Last week, during a busy news cycle filled with sexual assault scandals and, well, more sexual assault allegations, you might have missed some super disturbing news on the immigration front. Fair, there’s only so much time to consume awful news on any given day, but we should not be sleeping on the Trump administration’s new deportation measures for Central Americans, since they’re particularly cruel and, like pretty much everything else his administration does, seemingly totally unnecessary.

Last week, the Department of Homeland Security decided to end the Temporary Protected Status (TPS) program for Nicaraguan immigrants, which means that an estimated 2,500 Nicaraguans who have been here since the 1990s with legal status will have 14 months to pack up their life here and move back home.

The DHS also put a decision to end the program for 57,000 Hondurans and 50,000 Haitians on hold, but it doesn’t look good and immigration advocates and experts are advising those communities to start to make arrangements to leave the country that many now call home.

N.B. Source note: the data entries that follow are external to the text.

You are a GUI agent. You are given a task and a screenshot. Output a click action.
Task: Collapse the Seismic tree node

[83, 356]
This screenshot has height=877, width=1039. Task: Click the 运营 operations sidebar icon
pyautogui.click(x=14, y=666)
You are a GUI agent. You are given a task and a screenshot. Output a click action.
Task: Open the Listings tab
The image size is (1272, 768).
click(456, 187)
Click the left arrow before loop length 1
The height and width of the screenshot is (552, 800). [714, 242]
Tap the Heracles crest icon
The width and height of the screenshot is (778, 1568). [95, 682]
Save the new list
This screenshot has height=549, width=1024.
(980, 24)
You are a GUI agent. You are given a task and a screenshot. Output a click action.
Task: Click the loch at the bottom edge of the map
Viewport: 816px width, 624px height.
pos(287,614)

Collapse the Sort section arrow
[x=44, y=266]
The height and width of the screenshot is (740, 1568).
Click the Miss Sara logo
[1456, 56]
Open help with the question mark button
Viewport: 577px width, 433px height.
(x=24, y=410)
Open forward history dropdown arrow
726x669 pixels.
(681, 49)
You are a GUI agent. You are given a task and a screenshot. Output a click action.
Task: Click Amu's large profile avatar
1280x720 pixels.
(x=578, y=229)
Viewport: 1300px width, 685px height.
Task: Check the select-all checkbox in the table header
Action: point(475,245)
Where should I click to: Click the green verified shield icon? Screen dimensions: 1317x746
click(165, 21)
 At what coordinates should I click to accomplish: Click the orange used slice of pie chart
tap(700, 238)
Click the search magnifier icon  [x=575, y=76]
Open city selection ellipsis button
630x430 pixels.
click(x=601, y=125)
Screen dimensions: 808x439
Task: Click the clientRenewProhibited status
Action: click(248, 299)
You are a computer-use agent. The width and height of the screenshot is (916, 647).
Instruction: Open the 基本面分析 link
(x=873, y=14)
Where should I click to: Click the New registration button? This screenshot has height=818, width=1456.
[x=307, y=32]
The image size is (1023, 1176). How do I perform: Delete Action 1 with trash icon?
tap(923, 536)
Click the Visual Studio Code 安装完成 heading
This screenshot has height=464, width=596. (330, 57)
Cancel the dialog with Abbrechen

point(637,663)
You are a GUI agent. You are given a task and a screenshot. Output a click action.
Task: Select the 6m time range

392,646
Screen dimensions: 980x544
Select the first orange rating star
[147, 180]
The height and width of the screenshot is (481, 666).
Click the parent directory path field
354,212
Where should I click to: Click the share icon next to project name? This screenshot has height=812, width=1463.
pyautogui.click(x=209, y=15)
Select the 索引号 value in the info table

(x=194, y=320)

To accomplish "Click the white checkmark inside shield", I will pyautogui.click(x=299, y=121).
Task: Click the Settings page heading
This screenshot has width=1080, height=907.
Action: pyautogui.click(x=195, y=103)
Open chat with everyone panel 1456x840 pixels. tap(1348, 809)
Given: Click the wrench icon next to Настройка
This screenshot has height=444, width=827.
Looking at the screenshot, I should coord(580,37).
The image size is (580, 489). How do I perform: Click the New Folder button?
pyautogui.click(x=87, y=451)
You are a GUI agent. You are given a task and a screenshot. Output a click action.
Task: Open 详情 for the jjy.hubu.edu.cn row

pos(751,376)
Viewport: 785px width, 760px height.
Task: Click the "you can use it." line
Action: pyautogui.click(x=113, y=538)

TPS was part of the Immigration Act of 1990, allowing people to come to the U.S. if they were unsafe in their home countries due to ongoing armed conflict, environmental disaster, or “other extraordinary and temporary conditions,” according to DHS. Immigrants from El Salvador were the first to qualify because of their civil war. Nicaraguans and Hondurans, for example, were granted TPS in 1999 because of Hurricane Mitch; Haitians because of the devastating earthquake. The program didn’t just extend to immigrants from Central American countries, either. DHS just ended TPS for Sudanese immigrants, but extended it until November 2018 for South Sudanese people.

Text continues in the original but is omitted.